Request a:
According to the text on computer forensics in criminal and civil cases, what is not at issue in civil cases?

Computer Forensics – Criminal vs Civil: What’s the Difference?
by Steve Burgess

In the field of computer forensics, as in the field of law, procedures in civil cases differ somewhat from those in criminal cases. The collection of data and presentation of evidence may be held to different standards, the process of data collection and imaging can be quite different, and the consequences of the case may have very different impacts.

A couple of quick definitions may be in order. Criminal law deals with offenses against the state – the prosecution of a person accused of breaking a law. Such offenses may of course include crimes against a person. A government body, or the representative of a government body accuses the person of having committed the offense, and the resources of the state are brought to bear against the accused. Guilty outcomes can result in fines, probation, incarceration, or even death.

Civil law covers everything else, such as violations of contracts and lawsuits between two or more parties. The loser in such a dispute often must give payment, property or services to the prevailing party. Imprisonment is not at issue in civil cases. As a result, the standard for evidence is not as high in civil cases as in criminal cases.

For the law enforcement computer forensics specialist, a certain amount of extra care should be taken in collecting data and producing results, for the standard of proof is higher. There are advantages on the data collection end, however. For once a court has authorized a search warrant, an officer (and possibly several) with badge and gun can go seize the defendant’s computer by surprise and by force. Once the computer has been seized and imaged, all data is accessible and may result in additional charges being brought against the defendant.

Request b:
Update the records starting at the line containing "You are a computer-use agent." and ending at the end of the records, replacing "bell" with "envelope" and keeping everything else unchanged.

Collected data:
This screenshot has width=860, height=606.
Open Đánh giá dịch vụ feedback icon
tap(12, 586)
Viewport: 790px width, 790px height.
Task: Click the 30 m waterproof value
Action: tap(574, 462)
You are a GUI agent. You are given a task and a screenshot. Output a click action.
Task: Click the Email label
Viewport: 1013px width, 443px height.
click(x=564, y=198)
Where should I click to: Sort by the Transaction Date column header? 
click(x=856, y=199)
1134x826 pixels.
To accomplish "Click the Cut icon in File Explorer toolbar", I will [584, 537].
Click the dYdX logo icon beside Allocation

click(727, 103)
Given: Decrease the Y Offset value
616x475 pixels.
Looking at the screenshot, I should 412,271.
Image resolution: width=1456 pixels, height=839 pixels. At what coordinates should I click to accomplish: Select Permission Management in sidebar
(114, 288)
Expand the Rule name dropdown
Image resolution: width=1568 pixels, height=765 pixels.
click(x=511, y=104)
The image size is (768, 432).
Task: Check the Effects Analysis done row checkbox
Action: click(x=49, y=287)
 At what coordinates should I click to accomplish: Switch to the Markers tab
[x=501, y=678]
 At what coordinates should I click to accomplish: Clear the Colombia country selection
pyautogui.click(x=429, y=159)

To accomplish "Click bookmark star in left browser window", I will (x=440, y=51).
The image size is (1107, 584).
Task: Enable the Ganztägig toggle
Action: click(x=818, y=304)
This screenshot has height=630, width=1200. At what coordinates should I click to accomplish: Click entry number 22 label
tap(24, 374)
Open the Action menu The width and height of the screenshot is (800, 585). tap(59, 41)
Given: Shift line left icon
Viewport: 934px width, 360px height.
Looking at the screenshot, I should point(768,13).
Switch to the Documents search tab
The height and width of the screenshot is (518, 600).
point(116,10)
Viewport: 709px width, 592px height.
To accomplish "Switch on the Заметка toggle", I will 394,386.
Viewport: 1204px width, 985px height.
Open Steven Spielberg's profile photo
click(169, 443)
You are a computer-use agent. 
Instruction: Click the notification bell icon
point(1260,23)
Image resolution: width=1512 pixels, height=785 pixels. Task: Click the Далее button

Response a:
Imprisonment is not at issue in civil cases.

Response b:
You are a computer-use agent. 
Instruction: Click the notification envelope icon
point(1260,23)
Image resolution: width=1512 pixels, height=785 pixels. Task: Click the Далее button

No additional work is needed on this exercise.